Moments of great social change
This consists of me saying, “Ooooh, shiny!” more than it does ranting. After all, I’ve talked about specific manifestations of social change before, as in the rants on revolutions and civil wars, and the things I find silly or unrealistic about the way that most fantasy authors portray them. So I’ll try to show what I think would be good ways of portraying them.



1) Limited viewpoints can be fun. The usual approach to social change in fantasy is panoramic—most often done through an omniscient voice, quoting of various “history” books and other documents (my patience for this type of beginning has long since worn thin; give me some people, goddamnit), or constant changing of viewpoints to show people at all social levels and stages of being affected by what happens. And that’s fine, or it can be. This is me being apathetic at it, because of overfamiliarity and because of personal tastes. *is an omniscient-voice hater, most of the time*

But what about a limited viewpoint on that same social change?

Ah.

I fucking love limited viewpoints, whether by their number (as in the author sticking to only one person) or their nature (all of these viewpoint characters are not the most observant people in the world). And when you’re talking about social change, they present unique advantages:

-The author can show that her viewpoint character’s take on what’s happening is, indeed, not 100% correct or 100% in tune with objective reality, a thing authors could use more practice in.
-There’s a sense of a different psychological verisimilitude than you get with the panorama, that of being in the middle of the change rather than hovering above it.
-The stories are often more deeply nuanced and more personal—narratives rather than histories. (Yes, there are authors who can manage to do fantasy that comes across as convincing history. This is much smaller than the number of authors who think they can do such things).
-You get to play with issues like ‘The winners write the history books” and “People edit reality” more easily than you do when the goal of the book is to show what “really” happens at the particular point in history.

Yes, sure, you can still tell a story from the viewpoint of a general or rebel organizer or inventor or someone else who has more reason to know what’s happening than the average woman on the street. But you can also refuse to commit to stitching everything together so it’s a flawless history, and instead leave unexplored corners. This is Neato.

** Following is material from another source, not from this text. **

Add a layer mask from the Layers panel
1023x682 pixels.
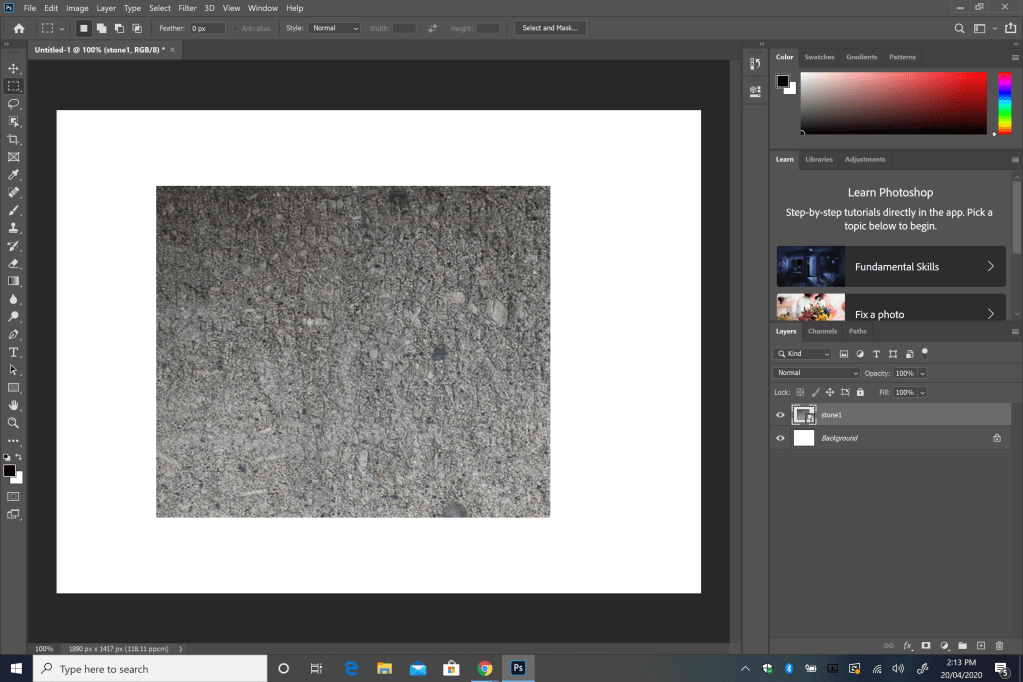(926, 646)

2) Show all different levels of planning. I have stared in fear and awe before at fantasies where it seemed that every character went over-the-top with master plans and webs of complex political intrigue. It’s especially true of villains. Impulsive villains who get in trouble because they simply attacked on instinct are not common in fantasy, probably because fantasists seem to feel that if you have a “quick” temper, you’re automatically a good guy. (And yes, I’ve complained about that before, too).

And I’ve rolled my eyes when it turned out that every nuance and implication and consequence of a great social change was planned by someone—until the inconvenient hero comes along to mess it all up, of course. Those damn meddling kids, right? And the hero often turns out to be the result of a complementary plan on the good guys’ side. Or the author could always resort to a prophecy, the ultimate weapon of authors who are afraid of proactive, choice-making heroes, because, horror of horrors, they might be seen as selfish.

Yet, when the whole world is brewing in chaos, I find it very fucking hard to believe that everything is planned, especially when people are supposed to be reacting in the heat of the moment. Where do mobs come from, then? And if you insist that every single mob in history was planned by dastardly men smoking in hidden rooms, I’ll think that you’ve been smoking something really interesting.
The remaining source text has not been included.